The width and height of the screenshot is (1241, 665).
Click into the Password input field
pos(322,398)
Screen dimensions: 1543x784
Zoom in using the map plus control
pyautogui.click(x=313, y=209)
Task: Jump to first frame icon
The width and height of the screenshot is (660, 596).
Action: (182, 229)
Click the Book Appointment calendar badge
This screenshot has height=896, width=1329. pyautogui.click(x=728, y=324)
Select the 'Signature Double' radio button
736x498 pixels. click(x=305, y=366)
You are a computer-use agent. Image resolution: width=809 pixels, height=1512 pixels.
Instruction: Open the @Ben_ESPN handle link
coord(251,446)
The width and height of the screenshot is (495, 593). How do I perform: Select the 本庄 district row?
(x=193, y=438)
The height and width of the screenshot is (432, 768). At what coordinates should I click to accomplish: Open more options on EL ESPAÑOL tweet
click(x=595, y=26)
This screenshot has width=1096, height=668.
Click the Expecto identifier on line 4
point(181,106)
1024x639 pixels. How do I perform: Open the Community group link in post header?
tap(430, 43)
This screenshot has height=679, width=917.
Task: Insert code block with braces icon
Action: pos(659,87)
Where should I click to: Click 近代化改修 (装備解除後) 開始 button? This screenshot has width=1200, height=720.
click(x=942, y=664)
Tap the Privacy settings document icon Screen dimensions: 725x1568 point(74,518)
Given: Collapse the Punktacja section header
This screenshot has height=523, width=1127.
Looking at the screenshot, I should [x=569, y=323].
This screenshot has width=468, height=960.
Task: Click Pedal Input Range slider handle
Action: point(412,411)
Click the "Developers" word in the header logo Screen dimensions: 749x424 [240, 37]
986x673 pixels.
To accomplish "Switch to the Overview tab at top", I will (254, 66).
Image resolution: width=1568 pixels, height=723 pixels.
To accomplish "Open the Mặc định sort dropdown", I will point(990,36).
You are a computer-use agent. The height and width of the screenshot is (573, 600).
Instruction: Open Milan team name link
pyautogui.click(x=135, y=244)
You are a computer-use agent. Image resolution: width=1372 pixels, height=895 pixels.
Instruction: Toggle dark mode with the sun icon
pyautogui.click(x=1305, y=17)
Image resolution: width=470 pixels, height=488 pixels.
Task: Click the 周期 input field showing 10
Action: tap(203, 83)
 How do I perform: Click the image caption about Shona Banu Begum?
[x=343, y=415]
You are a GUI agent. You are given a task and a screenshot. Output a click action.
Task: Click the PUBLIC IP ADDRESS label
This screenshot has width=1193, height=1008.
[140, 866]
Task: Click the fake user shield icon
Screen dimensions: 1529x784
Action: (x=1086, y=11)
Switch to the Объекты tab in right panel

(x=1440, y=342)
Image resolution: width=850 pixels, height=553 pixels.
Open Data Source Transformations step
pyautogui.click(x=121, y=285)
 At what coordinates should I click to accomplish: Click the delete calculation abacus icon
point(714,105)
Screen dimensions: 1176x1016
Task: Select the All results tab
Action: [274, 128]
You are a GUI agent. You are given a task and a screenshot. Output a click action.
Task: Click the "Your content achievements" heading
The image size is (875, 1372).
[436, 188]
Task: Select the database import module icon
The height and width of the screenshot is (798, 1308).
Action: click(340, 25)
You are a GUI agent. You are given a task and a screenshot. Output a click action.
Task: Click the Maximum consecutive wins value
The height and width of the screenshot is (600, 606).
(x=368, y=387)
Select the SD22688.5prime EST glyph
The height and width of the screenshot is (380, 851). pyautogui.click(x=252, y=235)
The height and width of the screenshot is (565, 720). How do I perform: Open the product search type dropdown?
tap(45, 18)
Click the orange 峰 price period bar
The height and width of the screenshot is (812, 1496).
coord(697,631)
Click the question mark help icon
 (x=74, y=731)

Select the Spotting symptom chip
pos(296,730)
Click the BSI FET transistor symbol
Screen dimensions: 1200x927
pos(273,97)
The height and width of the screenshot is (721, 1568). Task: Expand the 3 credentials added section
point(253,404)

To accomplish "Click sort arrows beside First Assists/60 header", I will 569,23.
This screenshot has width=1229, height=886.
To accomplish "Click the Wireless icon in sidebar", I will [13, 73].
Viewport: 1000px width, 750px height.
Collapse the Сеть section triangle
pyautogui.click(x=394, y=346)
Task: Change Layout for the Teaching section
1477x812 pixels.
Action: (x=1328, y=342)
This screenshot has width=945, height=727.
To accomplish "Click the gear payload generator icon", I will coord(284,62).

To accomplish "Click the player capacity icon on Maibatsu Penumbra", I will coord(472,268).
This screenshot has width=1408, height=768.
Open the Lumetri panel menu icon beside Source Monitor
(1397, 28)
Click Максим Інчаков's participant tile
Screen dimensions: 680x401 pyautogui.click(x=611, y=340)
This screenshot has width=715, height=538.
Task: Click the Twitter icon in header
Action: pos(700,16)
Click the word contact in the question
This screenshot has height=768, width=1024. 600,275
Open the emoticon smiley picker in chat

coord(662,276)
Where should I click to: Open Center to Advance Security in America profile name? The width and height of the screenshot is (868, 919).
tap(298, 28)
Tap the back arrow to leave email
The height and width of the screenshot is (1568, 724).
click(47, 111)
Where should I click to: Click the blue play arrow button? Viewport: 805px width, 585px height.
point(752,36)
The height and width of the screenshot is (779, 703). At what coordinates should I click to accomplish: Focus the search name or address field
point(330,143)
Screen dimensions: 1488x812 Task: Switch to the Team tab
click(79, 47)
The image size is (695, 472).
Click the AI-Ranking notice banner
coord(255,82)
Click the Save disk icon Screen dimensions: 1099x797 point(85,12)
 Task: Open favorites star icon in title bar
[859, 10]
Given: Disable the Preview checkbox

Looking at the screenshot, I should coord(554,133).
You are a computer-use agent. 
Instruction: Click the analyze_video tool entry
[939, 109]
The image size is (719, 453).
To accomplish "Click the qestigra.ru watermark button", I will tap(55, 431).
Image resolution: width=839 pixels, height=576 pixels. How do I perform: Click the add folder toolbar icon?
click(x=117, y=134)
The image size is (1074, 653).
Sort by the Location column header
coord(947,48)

^^^^

The lines to retype run from the start of the entries through the line containing "You are a computer-use agent. Image resolution: width=809"; reproduce them exactly and add nothing.

# Task solution:
The width and height of the screenshot is (1241, 665).
Click into the Password input field
pos(322,398)
Screen dimensions: 1543x784
Zoom in using the map plus control
pyautogui.click(x=313, y=209)
Task: Jump to first frame icon
The width and height of the screenshot is (660, 596).
Action: (182, 229)
Click the Book Appointment calendar badge
This screenshot has height=896, width=1329. pyautogui.click(x=728, y=324)
Select the 'Signature Double' radio button
736x498 pixels. click(x=305, y=366)
You are a computer-use agent. Image resolution: width=809 pixels, height=1512 pixels.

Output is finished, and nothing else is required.